:: TASK BRIEF ::
Rewrite all of the entries below, changing each occurrence of "Open" to "Launch" and keeping everything else the same.

:: DATA LINES ::
_ _ _ _

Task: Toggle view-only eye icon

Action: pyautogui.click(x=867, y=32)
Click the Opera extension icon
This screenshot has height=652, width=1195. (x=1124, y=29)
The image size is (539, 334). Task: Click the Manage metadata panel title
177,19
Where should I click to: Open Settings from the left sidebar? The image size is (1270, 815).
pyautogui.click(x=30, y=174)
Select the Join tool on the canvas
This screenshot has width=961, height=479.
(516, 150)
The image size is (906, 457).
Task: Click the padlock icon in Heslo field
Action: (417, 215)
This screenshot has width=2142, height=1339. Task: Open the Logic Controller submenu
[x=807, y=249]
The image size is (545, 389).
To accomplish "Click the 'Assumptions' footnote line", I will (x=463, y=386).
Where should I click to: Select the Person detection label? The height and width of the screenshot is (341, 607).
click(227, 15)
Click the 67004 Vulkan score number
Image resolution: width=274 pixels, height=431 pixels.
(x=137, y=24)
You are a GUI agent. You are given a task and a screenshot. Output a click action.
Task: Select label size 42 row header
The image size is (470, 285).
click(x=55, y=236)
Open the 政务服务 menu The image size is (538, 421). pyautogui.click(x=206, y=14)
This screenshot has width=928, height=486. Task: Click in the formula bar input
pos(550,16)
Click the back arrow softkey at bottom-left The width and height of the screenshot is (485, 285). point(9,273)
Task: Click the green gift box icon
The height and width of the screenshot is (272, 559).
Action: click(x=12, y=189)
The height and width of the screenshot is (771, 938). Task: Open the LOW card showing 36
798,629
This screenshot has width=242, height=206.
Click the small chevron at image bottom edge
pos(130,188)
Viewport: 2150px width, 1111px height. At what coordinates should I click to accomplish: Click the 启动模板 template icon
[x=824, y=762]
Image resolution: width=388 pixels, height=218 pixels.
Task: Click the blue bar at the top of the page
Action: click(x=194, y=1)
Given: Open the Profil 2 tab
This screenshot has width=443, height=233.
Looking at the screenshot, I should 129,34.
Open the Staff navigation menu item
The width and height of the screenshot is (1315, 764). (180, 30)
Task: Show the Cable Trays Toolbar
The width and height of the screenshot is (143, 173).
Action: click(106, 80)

_ _ _ _

:: THE SOLUTION ::
Task: Toggle view-only eye icon

Action: pyautogui.click(x=867, y=32)
Click the Opera extension icon
This screenshot has height=652, width=1195. (x=1124, y=29)
The image size is (539, 334). Task: Click the Manage metadata panel title
177,19
Where should I click to: Launch Settings from the left sidebar? The image size is (1270, 815).
pyautogui.click(x=30, y=174)
Select the Join tool on the canvas
This screenshot has width=961, height=479.
(516, 150)
The image size is (906, 457).
Task: Click the padlock icon in Heslo field
Action: (417, 215)
This screenshot has width=2142, height=1339. Task: Launch the Logic Controller submenu
[x=807, y=249]
The image size is (545, 389).
To accomplish "Click the 'Assumptions' footnote line", I will (x=463, y=386).
Where should I click to: Select the Person detection label? The height and width of the screenshot is (341, 607).
click(227, 15)
Click the 67004 Vulkan score number
Image resolution: width=274 pixels, height=431 pixels.
(x=137, y=24)
You are a GUI agent. You are given a task and a screenshot. Output a click action.
Task: Select label size 42 row header
The image size is (470, 285).
click(x=55, y=236)
Launch the 政务服务 menu The image size is (538, 421). pyautogui.click(x=206, y=14)
This screenshot has width=928, height=486. Task: Click in the formula bar input
pos(550,16)
Click the back arrow softkey at bottom-left The width and height of the screenshot is (485, 285). point(9,273)
Task: Click the green gift box icon
The height and width of the screenshot is (272, 559).
Action: click(x=12, y=189)
The height and width of the screenshot is (771, 938). Task: Launch the LOW card showing 36
798,629
This screenshot has width=242, height=206.
Click the small chevron at image bottom edge
pos(130,188)
Viewport: 2150px width, 1111px height. At what coordinates should I click to accomplish: Click the 启动模板 template icon
[x=824, y=762]
Image resolution: width=388 pixels, height=218 pixels.
Task: Click the blue bar at the top of the page
Action: click(x=194, y=1)
Given: Launch the Profil 2 tab
This screenshot has width=443, height=233.
Looking at the screenshot, I should 129,34.
Launch the Staff navigation menu item
The width and height of the screenshot is (1315, 764). (180, 30)
Task: Show the Cable Trays Toolbar
The width and height of the screenshot is (143, 173).
Action: click(106, 80)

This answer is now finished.